Sucede que na análise das decisões
contrárias à Apple,
a recente mudança dos conectores dos cabos foi uma ocorrência significativa. Há
poucos anos, os aparelhos são comercializados com cabos de entrada USB-C
(conector menor do que a USB), ou seja, há vários carregadores em circulação
que não são compatíveis com os cabos das últimas gerações do aparelho (embora
os cabos mais antigos ainda possam ser utilizados com os aparelhos mais novos,
mas não com a mesma eficiência).
Ainda, especula-se no mercado que os
atuais cabos estão em vias de ser substituídos. Ao invés de um conector USB-C
em uma ponta e o conector padrão da Apple
na outra (o chamado Lightning
– usado desde o iPhone 5), os cabos passarão a conter o conector USB-C em ambas
as pontas. Inclusive, em 4 de outubro de 2022, o Parlamento Europeu aprovou Lei
impondo, até 2024, o uso de cabos com entradas USB-C nas duas pontas para todos
os aparelhos eletrônicos comercializados na Europa[5].
Se esta mudança ocorrer também em outros países, naturalmente, inumeráveis
cabos com a entrada Lightning
se tornarão obsoletos.
Assim, de um lado, é realmente plausível
que a comercialização de aparelhos sem os carregadores atenda a uma agenda de
consumo sustentável; de outro, há recentes exemplos em que alterações nos
produtos implicaram a obsolescência repentina de acessórios não tão antigos. As
práticas parecem ser, portanto, absolutamente contraditórias.
Todo esse problema, a nosso ver, deve
ser levado em conta para dirimir se a ausência do carregador na venda dos
telefones acarreta práticas ilícitas como venda
casada, se o carregador for compreendido com uma peça acessória ou venda de produto incompleto,
se for vislumbrado como um componente.
Caso dispositivos eletrônicos, como o
carregador, restarem compatíveis com as novas gerações do aparelho por período
considerável, parece ser aceitável e até desejável que a comercialização seja
realizada sem o carregador, em prol da redução de emissões e do consumo
sustentável. Se, no entanto, a evolução tecnológica impuser contínuas
alterações de atributos a provocar obsolescência abrupta de certas peças, não
parece haver melhor solução do que a venda de todo o conjunto. Do contrário, os
usuários serão obrigados, mais cedo ou mais tarde, a adquirir a peça acessória
de forma isolada, o que caracteriza venda
casada, ou serão forçados a se contentar com a subutilização do
aparelho pelo uso de acessórios desatualizados, o que configura venda de produto incompleto.
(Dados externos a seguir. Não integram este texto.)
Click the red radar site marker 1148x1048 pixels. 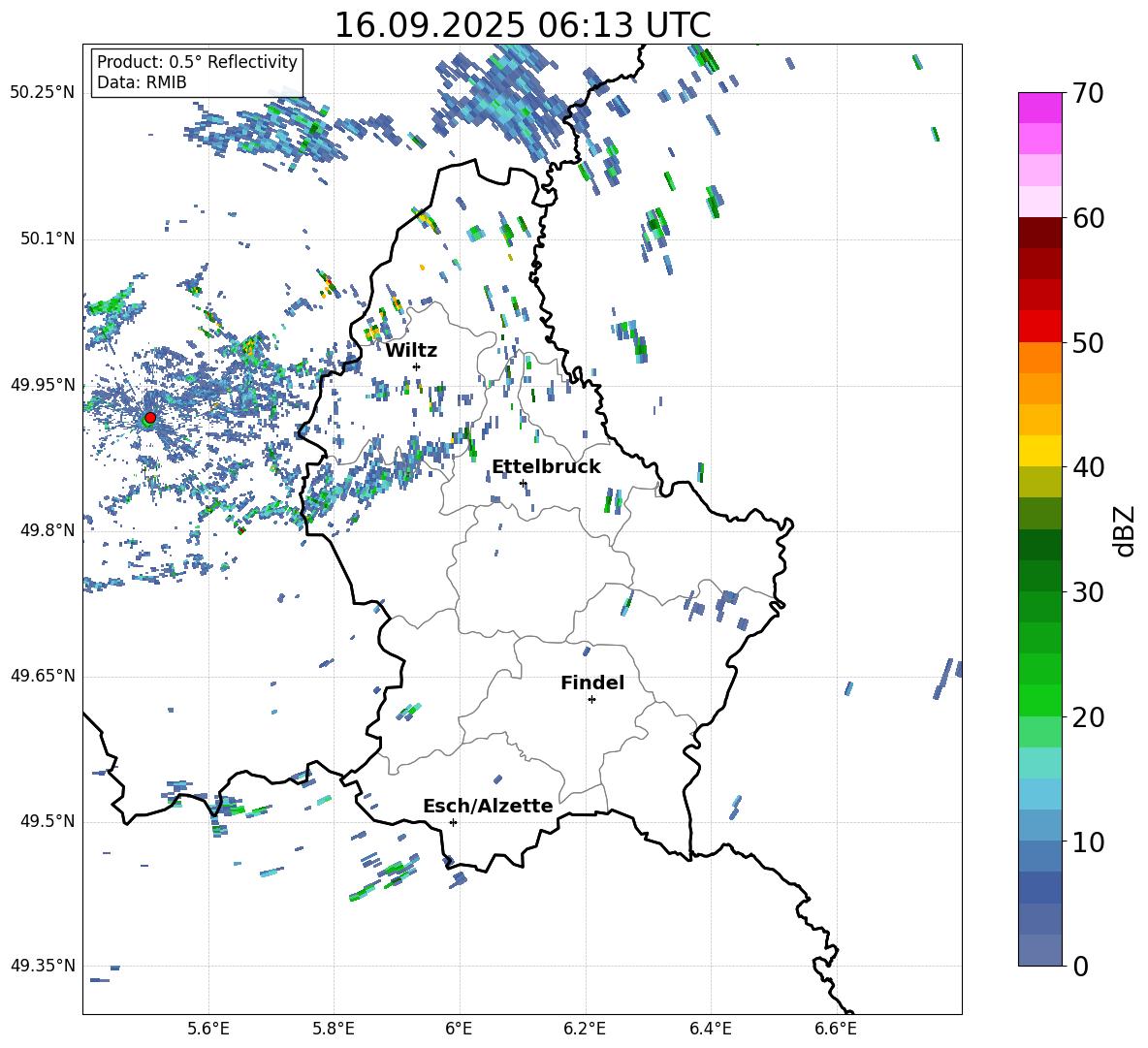[x=150, y=418]
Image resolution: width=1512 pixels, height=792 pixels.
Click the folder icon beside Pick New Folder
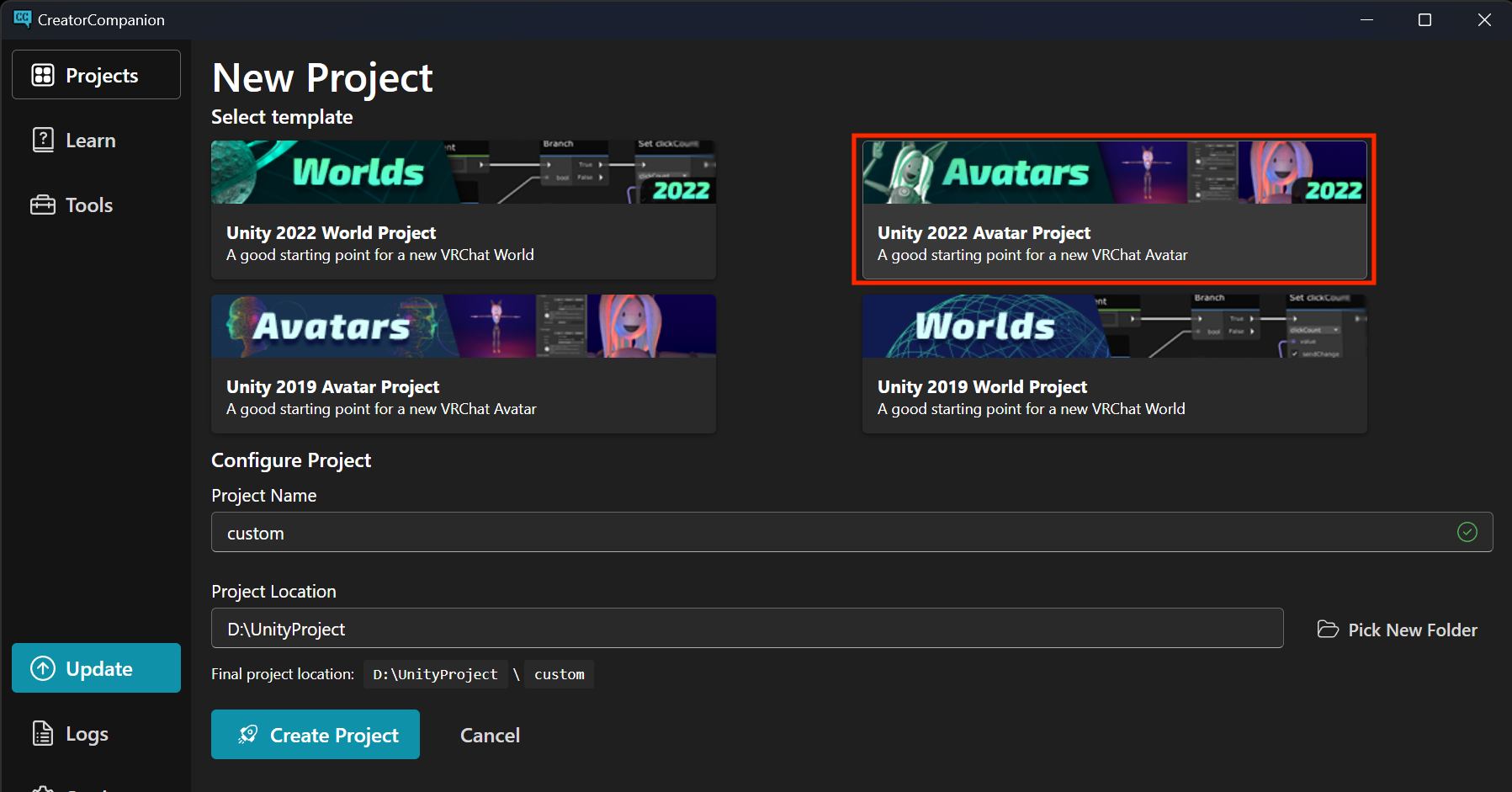click(x=1328, y=630)
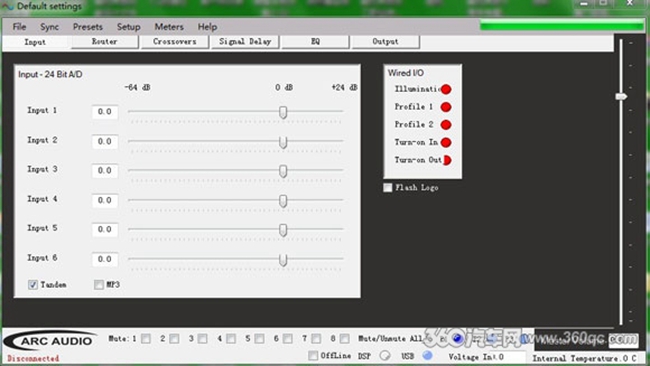The height and width of the screenshot is (366, 650).
Task: Click the DSP status indicator circle
Action: click(x=385, y=356)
No fim, é o equilíbrio entre evolução tecnológica
e consumo sustentável que ditará como serão as leis, a regulação e as decisões
judiciais do futuro.
Rogério Lauria Marçal Tucci. LL.M. pela University of Chicago Law
School, Mestre em Direito Civil pela Faculdade de Direito da USP e sócio do Tucci
Advogados Associados. Conselheiro Suplente da AASP.
[1]
V. notícia do G1 veiculada na mídia em 13.10.2020: Apple anuncia iPhone 12 em quatro modelos; pela primeira
vez, carregador e fone de ouvido não serão inclusos – acesso em
17 de outubro de 2022.
[2]
V. despacho
n. 2.343/2022 de 6.9.2022 – acesso em 17 de outubro de 2022.
[3]
“Menos carregadores, menor
impacto ambiental. Não incluir os adaptadores de energia nas embalagens do
iPhone 12 foi uma mudança ousada para a Apple, mas necessária para o planeta.
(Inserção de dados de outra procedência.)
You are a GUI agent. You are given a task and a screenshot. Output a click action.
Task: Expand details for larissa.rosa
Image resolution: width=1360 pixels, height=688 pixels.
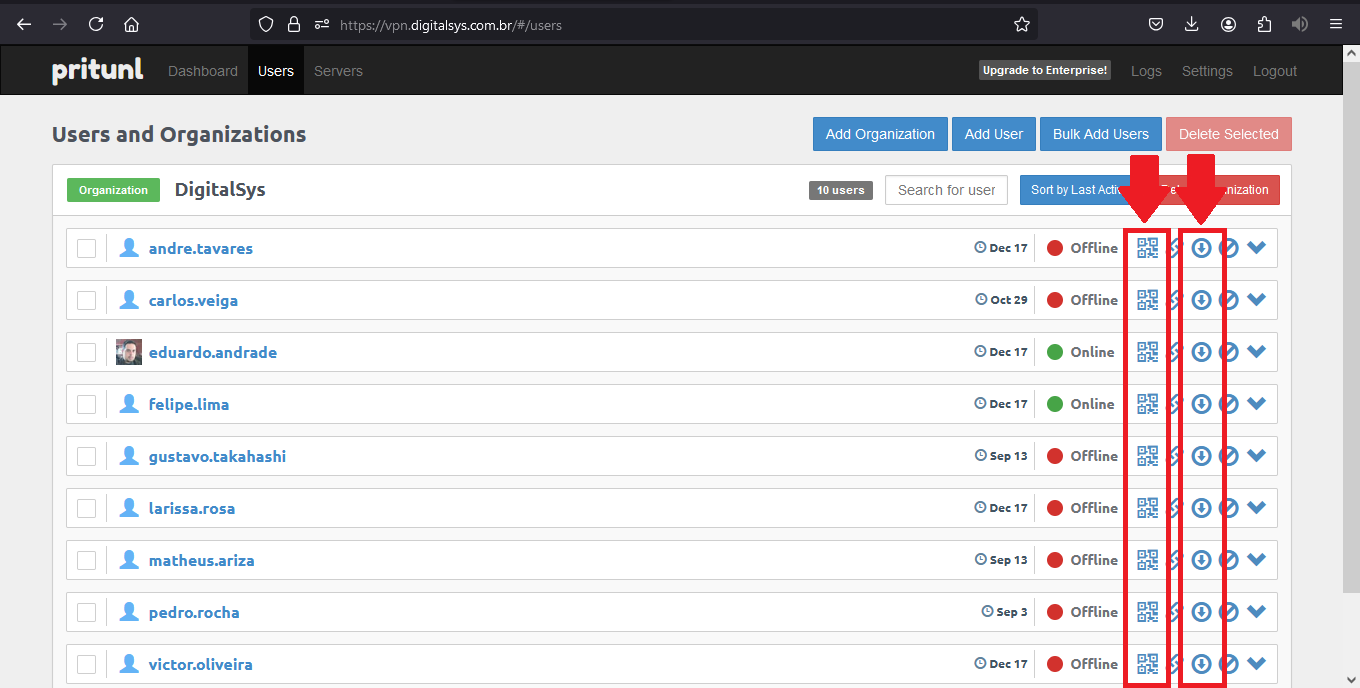(x=1257, y=508)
Por serem compostos de grandes quantidades de materiais específicos, sem eles
evitamos a extração de mais de 550 mil toneladas de minério de zinco, cobre e
estanho. Com embalagens menores e mais leves, passamos a transportar até 70%
mais caixas de iPhone por palete, o que contribui enormemente na redução de
emissões. Assim, poupamos a natureza de mais de 2 milhões de toneladas de
carbono, o equivalente a 500 mil carros a menos em circulação por um ano inteiro.”
– disponível em https://www.apple.com/br/environment/
- acesso em 18 de outubro de 2022.
[4]
Segundo consta no próprio site da Apple:
https://support.apple.com/pt-br/HT208078
- acesso em 20 de outubro de 2022.
[5] Cf. notícia da Reuters de 4.10.2022: Apple forced to change charger in Europe as EU approves overhaul – acesso em 20 de outubro de 2022.